Notre hôtel se trouve quelque part entre la mer Noire, l'Abkhazie et beaucoup d'asphalte.

En arrivant à l'hôtel, je croise un homme avec un rouleau de tapis sous le bras. Un autre transporte une armoire. Un troisième sort d'une chambre avec un tube de mastic. Etc. Bing, bong, tac...

Pas de panique, il reste encore trois grosses journées...

Ah, tiens? La poignée de la chambre que j'inaugure reste dans ma main en ouvrant la porte. Un voisin n'a pas d'eau chaude.

Bah, rien de grave. Le personnel est avenant et trouve toujours une solution.

Un peu partout en ville, on voit des ouvriers boucher une rue, transporter une brouette de terre, installer du pavé, de la tourbe. Ici, ils en ont manqué, ils ont peint le sol en vert.
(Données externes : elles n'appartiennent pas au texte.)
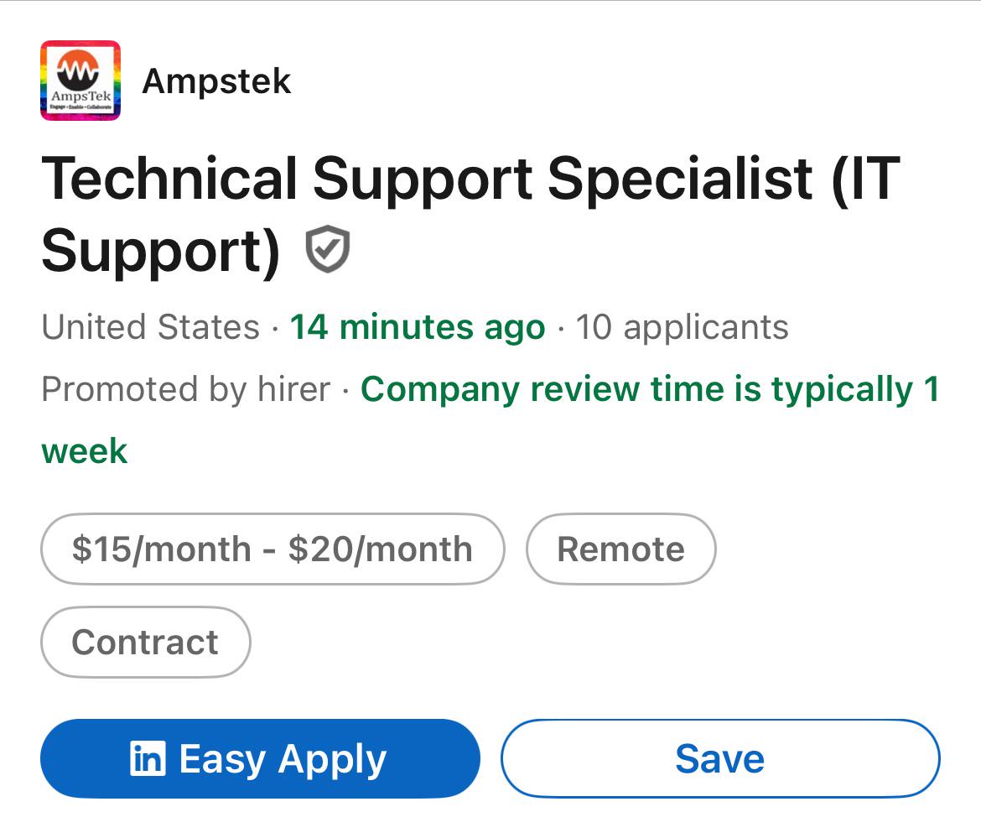Click the green word week
Viewport: 981px width, 838px height.
pyautogui.click(x=85, y=451)
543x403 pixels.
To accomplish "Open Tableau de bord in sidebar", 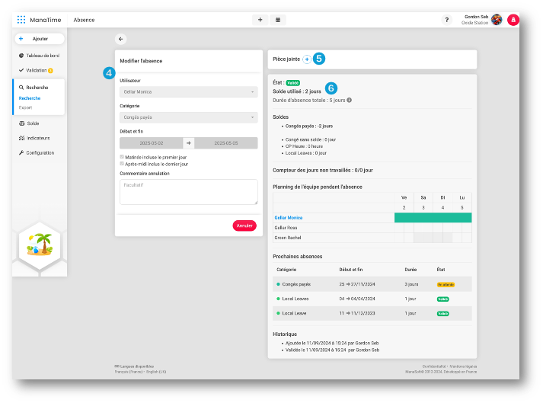I will pos(43,56).
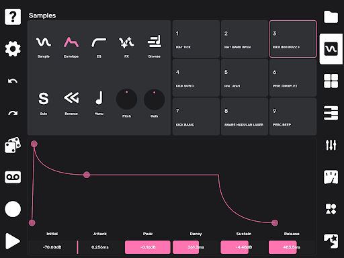The image size is (344, 258).
Task: Select the Browse samples button
Action: click(x=155, y=46)
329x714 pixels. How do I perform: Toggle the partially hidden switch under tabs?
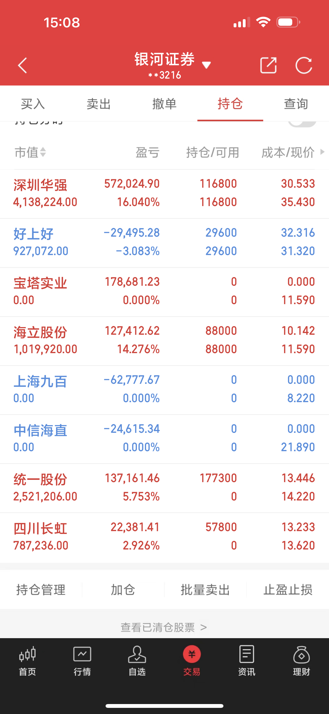coord(302,124)
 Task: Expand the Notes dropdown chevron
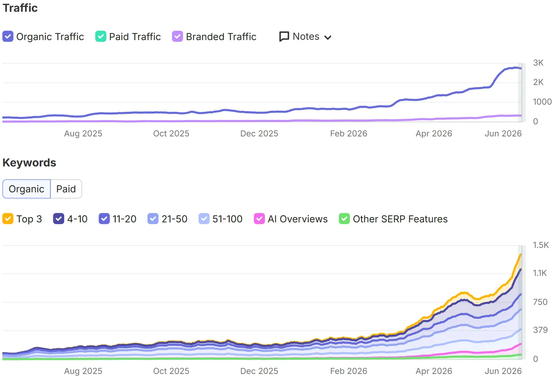pyautogui.click(x=328, y=37)
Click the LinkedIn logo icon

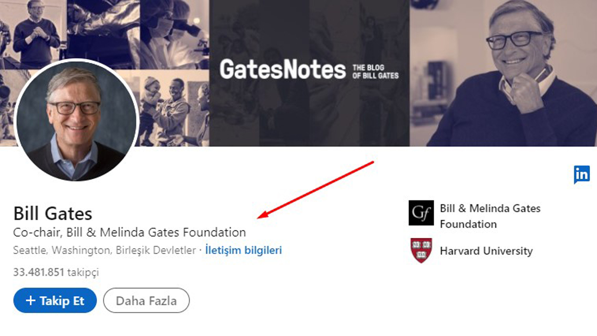pos(581,175)
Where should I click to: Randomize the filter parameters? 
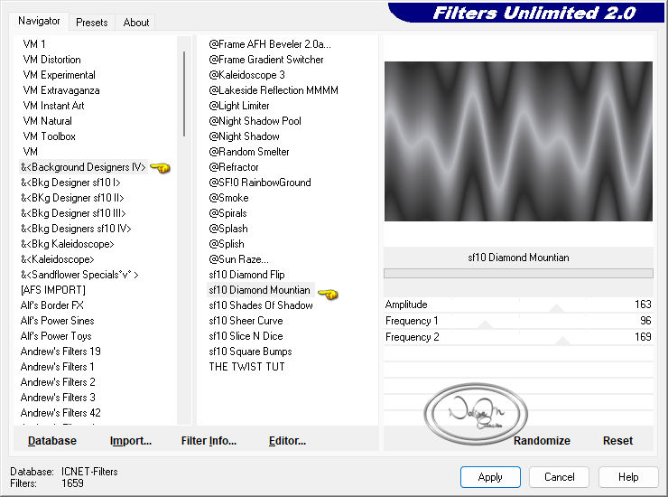pos(542,441)
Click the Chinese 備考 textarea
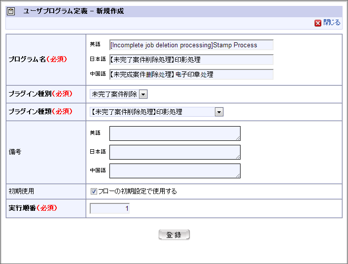 tap(174, 170)
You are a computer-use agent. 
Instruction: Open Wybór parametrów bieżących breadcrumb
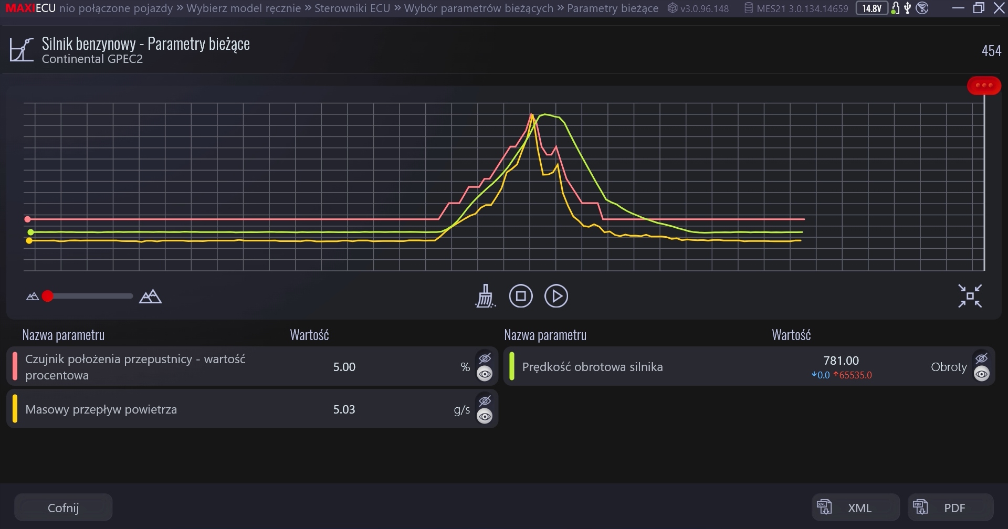click(x=478, y=8)
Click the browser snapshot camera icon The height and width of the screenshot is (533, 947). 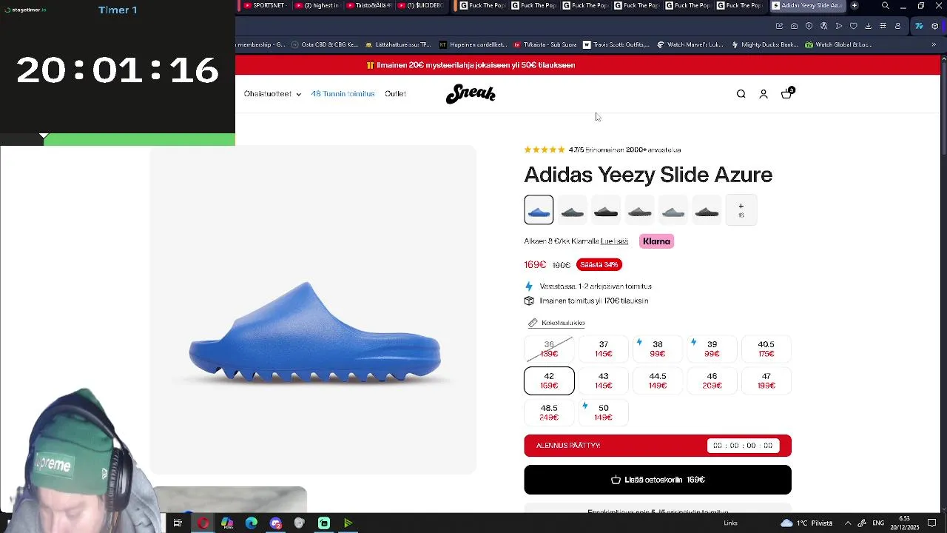(794, 26)
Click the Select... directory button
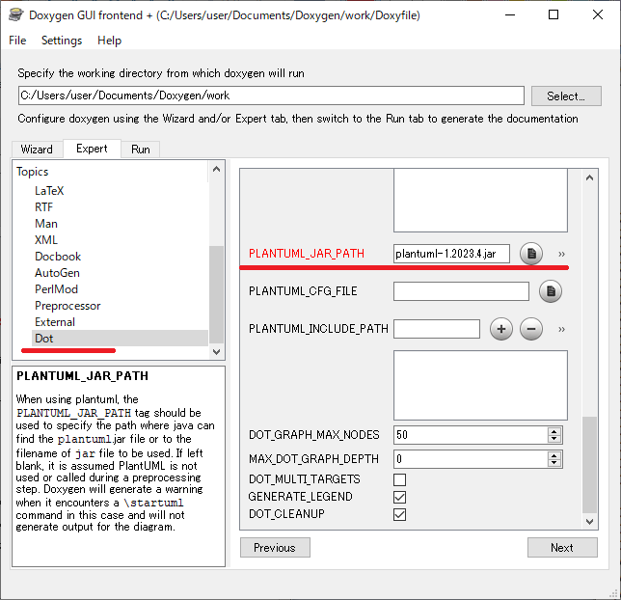The image size is (621, 600). point(565,95)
On a beau payer trop cher, ça ne garantit pas des Jeux livrés à l'heure. Soyons plus précis: les Jeux sont prêts depuis longtemps. Les lieux de compétition sont impeccables. Le transport est efficace. Bref, côté sport, tout baigne apparemment.

C'est la transfiguration de la ville en station balnéaire recherchée qui est inachevée. Si les Jeux se voulaient une vitrine pour cette nouvelle destination russe, ce n'est pas encore très convaincant...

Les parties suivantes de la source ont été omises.